# do steelhead have teeth?



## love the outdoors (Mar 24, 2009)

my friend and i were haveing a conversation the other day. Well they said they were gonna catch steelhead by hand and that they dont have teeth and wont bite and if they do it wont hurt. I told them they have teeth and they will bite you.


----------



## boomer_x7 (Dec 19, 2008)

they have teeth! But i would let your "friend" learn for themselves, includeing illegaly catching a steelhead...


----------



## BIG DAVE (Mar 3, 2003)

love the outdoors said:


> my friend and i were haveing a conversation the other day. Well they said they were gonna catch steelhead by hand and that they dont have teeth and wont bite and if they do it wont hurt. I told them they have teeth and they will bite you.


yup day do!!! dem tings gotz big teeth... me almost
lost me rite flyp me off finger one tyme!!!! if i's yere you, i'd goes
no ware buy da river... dem fish ar ful of piss and vinager....


----------



## limige (Sep 2, 2005)

Technically yes they do have teeth. But not much harm. Close to bass but smoother. I use 6# leaders in the surf, let them swallow the hook and they never bite through the line. They don't have fangs like walleye or Pike.
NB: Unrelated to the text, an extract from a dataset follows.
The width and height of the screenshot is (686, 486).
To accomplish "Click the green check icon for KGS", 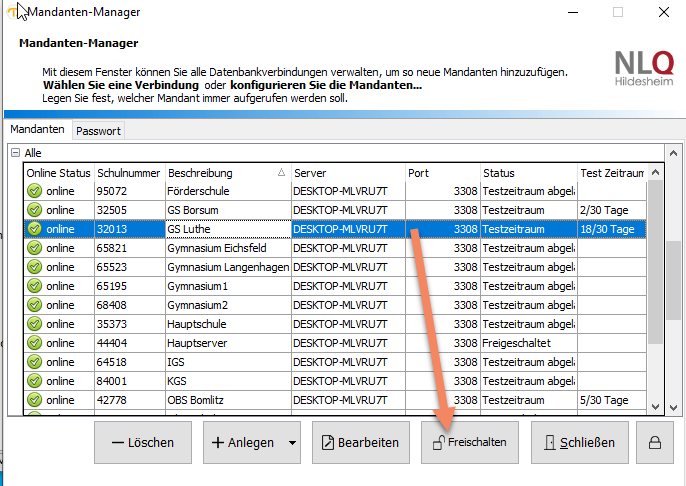I will [34, 381].
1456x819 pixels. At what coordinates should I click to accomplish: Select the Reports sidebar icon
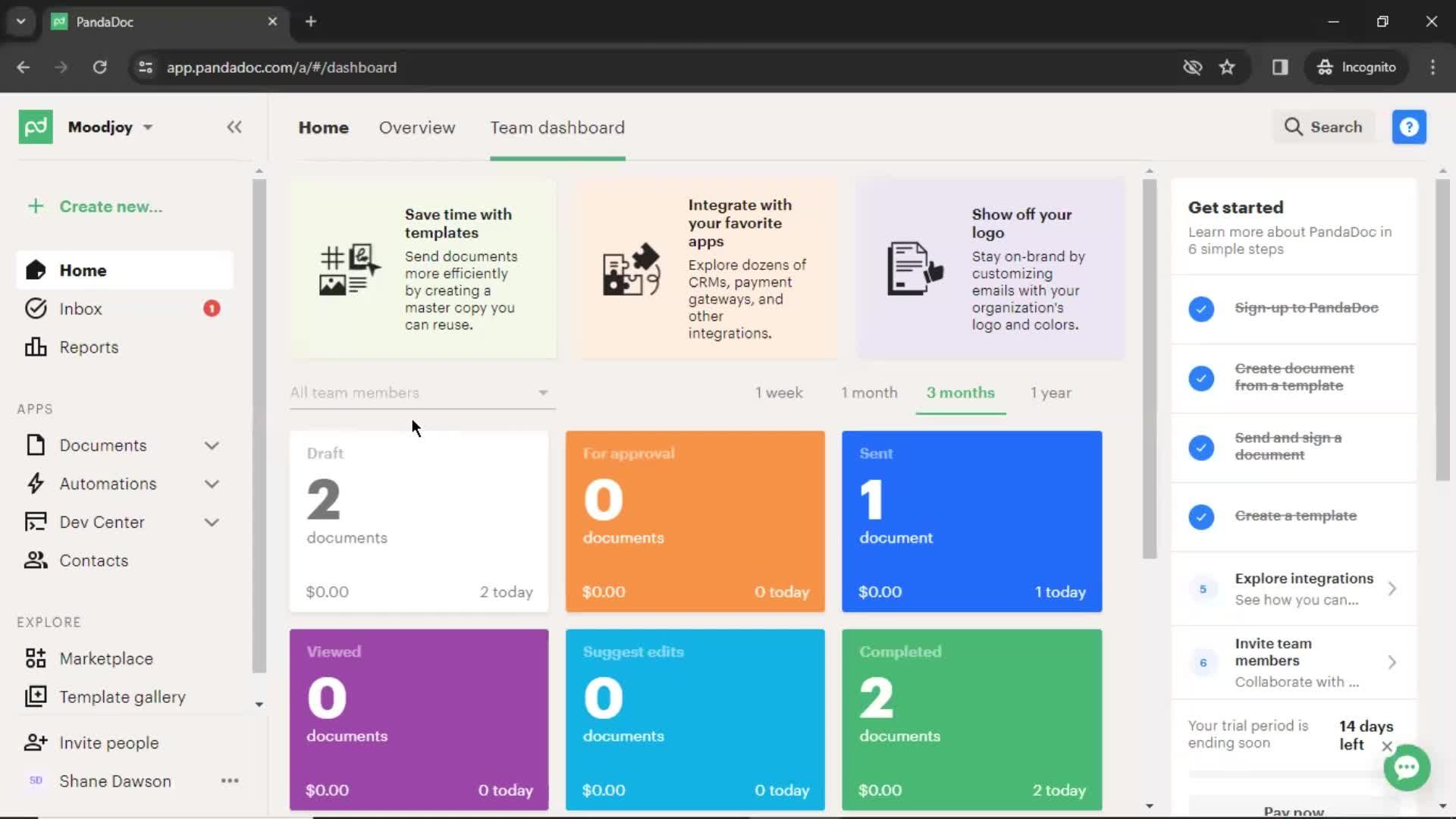point(35,347)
They are bug eaters, they really don't have much to speak of for teeth


----------



## Ralph Smith (Apr 1, 2003)

love the outdoors said:


> my friend and i were haveing a conversation the other day.* Well they said they were gonna catch steelhead by hand *and that they dont have teeth and wont bite and if they do it wont hurt. I told them they have teeth and they will bite you.


I'm guessing you mean lipping them like bass to get out of water, not litterally pulling from water without being hooked? With that said, alot of times I fished them, I would land them on a sandy or other spot where you can beach them shallow. Get a neoprene glove and grab them by body section above tail if you choose to grab them to land them. Those glove grip like sandpaper on a fish Or use the bogagrips.


----------



## Fishndude (Feb 22, 2003)

Good luck to your buddy trying to catch a Steelhead by hand. The teeth won't pose a problem, and I have never had one "bite" me. I have torn my fingers up on the teeth of larger fish, when I was holding them by a gill to put on a stringer, and they started thrashing around. Small sharp teeth. 
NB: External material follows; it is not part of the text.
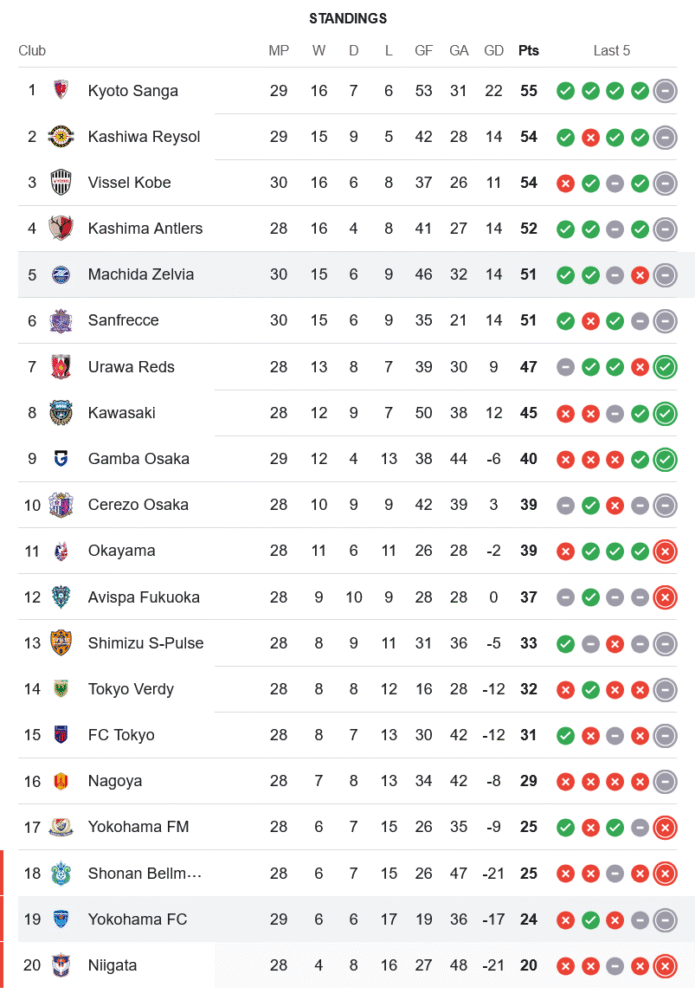
Task: Open the Shonan Bellmare team link
Action: [x=145, y=873]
Bet your buddy he can't catch a live adult Steelhead by hand by the end of the year. It is a pretty safe bet, although he might find some almost-dead fish during the spawning run that he can grab.


----------



## Carpmaster (Apr 1, 2004)

Fishndude said:


> Good luck to your buddy trying to catch a Steelhead by hand. The teeth won't pose a problem, and I have never had one "bite" me. I have torn my fingers up on the teeth of larger fish, when I was holding them by a gill to put on a stringer, and they started thrashing around. Small sharp teeth.
> 
> Bet your buddy he can't catch a live adult Steelhead by hand by the end of the year. It is a pretty safe bet, although he might find some almost-dead fish during the spawning run that he can grab.


Yep on all accounts.


----------



## Btek (Jul 15, 2010)

love the outdoors said:


> my friend and i were haveing a conversation the other day. Well they said they were gonna catch steelhead by hand and that they dont have teeth and wont bite and if they do it wont hurt. I told them they have teeth and they will bite you.


My brain hurts now.


----------



## METTLEFISH (Jan 31, 2009)

You can't tell my hands they don't have substantial teeth...


----------